Om met behulp van een IP router berichten over verschillende subnetten te verzenden, biedt het IP apparaat de mogelijkheid om een gatewayadres in te stellen. Communicatiepakketten die voor andere IP apparaten op hetzelfde subnet bestemd zijn, worden rechtstreeks verzonden. Maar om met een apparaat op een ander IP netwerk te communiceren, moet het bericht naar de IP router worden gezonden, zodat deze het bericht naar het andere netwerk kan doorsturen.

Het op het IP apparaat gespecificeerde gatewayadres is dus het IP-adres van de IP router die dat subnet bedient. Een onjuist gatewayadres op het IP apparaat is een van de meest voorkomende installatieproblemen wanneer IP routerfuncties, zoals Port Forwarding, Port Range Forwarding of NAT, niet werken zoals verwacht.

IP routers van Contemporary Controls hebben een ingebouwde DHCP server voor de LAN interface. Elk IP apparaat met DHCP client mogelijkheid krijgt automatisch het juiste gateway IP-adres ingesteld. Als onderdeel van de DHCP IP-adres lease die door de IP router wordt verstrekt. Als het IP apparaat een statische IP-adresconfiguratie gebruikt, is de gebruiker zelf verantwoordelijk voor het instellen van het juiste IP-adres, het subnetmasker en het gatewayadres.

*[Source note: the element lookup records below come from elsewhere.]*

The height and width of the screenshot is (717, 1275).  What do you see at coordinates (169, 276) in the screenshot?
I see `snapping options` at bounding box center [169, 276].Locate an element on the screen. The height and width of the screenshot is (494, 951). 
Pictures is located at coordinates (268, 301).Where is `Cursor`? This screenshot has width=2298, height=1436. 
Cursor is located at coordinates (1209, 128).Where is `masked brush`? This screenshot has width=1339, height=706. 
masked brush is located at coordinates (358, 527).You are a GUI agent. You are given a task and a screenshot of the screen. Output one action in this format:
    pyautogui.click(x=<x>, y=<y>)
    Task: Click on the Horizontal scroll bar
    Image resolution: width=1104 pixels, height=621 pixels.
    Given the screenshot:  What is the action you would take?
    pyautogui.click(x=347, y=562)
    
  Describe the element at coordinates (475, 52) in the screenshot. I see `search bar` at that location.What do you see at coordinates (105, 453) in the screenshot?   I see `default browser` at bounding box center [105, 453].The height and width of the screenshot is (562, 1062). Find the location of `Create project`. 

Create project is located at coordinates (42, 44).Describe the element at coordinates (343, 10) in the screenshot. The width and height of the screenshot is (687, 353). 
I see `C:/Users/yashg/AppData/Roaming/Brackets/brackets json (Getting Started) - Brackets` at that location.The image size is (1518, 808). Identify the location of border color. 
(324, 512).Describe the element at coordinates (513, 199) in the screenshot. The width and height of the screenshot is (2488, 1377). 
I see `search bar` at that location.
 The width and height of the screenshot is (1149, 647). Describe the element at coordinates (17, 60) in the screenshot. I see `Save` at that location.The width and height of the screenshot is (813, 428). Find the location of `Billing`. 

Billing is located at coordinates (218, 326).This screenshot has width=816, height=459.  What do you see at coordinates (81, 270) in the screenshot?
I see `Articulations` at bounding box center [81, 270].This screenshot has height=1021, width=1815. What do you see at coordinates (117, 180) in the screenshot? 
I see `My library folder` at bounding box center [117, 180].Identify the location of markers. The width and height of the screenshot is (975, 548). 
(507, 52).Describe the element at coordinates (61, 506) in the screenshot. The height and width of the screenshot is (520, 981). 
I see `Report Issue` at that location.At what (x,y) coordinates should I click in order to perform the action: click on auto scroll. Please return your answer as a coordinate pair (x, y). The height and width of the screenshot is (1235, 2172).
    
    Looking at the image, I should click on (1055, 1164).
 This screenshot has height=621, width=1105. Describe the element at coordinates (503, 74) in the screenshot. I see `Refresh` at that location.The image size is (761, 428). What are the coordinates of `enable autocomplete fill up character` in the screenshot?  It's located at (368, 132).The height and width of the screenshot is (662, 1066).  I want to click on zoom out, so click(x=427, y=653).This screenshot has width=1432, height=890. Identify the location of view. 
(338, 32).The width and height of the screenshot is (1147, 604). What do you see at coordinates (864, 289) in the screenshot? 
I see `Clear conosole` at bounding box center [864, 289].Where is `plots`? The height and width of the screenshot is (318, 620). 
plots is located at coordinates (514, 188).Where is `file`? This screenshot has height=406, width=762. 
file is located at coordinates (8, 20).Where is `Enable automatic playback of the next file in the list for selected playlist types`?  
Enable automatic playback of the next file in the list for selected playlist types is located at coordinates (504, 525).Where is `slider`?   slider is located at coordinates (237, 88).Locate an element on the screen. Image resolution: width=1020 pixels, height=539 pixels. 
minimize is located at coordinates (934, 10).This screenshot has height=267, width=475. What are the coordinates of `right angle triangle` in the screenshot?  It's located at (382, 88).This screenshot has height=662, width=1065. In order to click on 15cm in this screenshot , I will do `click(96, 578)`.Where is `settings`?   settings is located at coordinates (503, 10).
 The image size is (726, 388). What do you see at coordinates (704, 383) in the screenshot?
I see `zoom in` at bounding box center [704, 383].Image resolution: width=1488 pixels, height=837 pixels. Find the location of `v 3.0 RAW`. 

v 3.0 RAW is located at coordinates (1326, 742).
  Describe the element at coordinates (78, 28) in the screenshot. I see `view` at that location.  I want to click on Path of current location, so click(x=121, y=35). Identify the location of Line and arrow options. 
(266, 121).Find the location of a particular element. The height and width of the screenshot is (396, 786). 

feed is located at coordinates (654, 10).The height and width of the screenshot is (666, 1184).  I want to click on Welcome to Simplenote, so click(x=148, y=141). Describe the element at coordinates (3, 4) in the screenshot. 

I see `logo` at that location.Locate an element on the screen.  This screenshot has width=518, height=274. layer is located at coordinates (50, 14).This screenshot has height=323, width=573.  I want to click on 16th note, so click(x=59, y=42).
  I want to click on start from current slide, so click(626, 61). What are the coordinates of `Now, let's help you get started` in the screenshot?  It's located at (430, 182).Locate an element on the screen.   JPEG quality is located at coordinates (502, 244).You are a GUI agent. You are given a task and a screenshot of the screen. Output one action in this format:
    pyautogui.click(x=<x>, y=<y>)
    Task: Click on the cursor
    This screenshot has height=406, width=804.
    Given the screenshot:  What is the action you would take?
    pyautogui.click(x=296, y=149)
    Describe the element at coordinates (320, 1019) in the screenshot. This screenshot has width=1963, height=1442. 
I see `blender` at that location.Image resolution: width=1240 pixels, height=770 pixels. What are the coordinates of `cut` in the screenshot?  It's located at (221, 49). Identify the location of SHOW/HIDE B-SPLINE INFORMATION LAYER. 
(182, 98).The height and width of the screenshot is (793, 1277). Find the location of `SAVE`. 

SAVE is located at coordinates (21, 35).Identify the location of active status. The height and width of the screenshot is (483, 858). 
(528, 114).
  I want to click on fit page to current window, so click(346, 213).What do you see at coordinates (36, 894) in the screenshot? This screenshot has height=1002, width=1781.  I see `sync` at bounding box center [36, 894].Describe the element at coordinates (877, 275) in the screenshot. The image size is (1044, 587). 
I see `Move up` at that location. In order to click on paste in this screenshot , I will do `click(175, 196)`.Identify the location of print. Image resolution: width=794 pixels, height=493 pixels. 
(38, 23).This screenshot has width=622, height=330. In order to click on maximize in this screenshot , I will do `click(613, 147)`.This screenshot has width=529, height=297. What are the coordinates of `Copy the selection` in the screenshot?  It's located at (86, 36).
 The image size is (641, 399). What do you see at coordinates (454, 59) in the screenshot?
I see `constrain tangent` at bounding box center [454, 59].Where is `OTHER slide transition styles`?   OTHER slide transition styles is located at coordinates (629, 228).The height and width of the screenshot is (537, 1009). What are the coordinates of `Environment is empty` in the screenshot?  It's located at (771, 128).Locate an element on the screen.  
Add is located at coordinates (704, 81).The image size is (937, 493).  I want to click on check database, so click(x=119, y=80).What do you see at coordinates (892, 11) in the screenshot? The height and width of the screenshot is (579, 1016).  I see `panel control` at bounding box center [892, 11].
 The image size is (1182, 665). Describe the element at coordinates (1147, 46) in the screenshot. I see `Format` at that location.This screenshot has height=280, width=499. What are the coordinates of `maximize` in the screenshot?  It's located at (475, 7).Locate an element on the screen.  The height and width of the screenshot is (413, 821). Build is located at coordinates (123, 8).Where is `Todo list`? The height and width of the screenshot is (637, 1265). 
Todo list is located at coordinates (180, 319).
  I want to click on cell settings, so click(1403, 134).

Sommige oudere apparaten, zoals PLC’s, hebben niet de mogelijkheid om een gateway IP-adres in te voeren, waardoor toegang tot deze apparaten over subnetten heen een probleem wordt. Apparaten met meerdere MAC’s/Ethernetpoorten met 2 IP-adressen voor verschillende subnetten hebben ook de mogelijkheid om een enkel gatewayadres in te stellen, waardoor de toegang tot deze apparaten over subnetten heen vanaf de tweede ethernetpoort wordt beperkt – aangezien de primaire ethernetpoort het gatewayadres heeft ingesteld om overeen te komen met de subnetconfiguratie.

De EIGR serie van bedrade IP routers en cellulaire IP routers bieden de via de webpagina configureerbare masquerade optie die het mogelijk maakt om met deze IP apparaten over subnetten heen te communiceren. De masquerade optie wijzigt de IP pakketten, zodat ze lijken te komen van de IP router die hetzelfde subnet is als het apparaat. En het IP client apparaat kan dan terug antwoorden zonder de noodzaak van een gateway IP-adres.

De IP router routeert het pakket dan terug naar het oorspronkelijke apparaat via het andere subnet. Dit maakt Port Forwarding en NAT mogelijk voor deze apparaten, samen met toegang op afstand via VPN. Deze functies zijn van toepassing op elk IP apparaat, ongeacht of het wordt gebruikt in een toepassing voor industriële automatisering of gebouwautomatisering.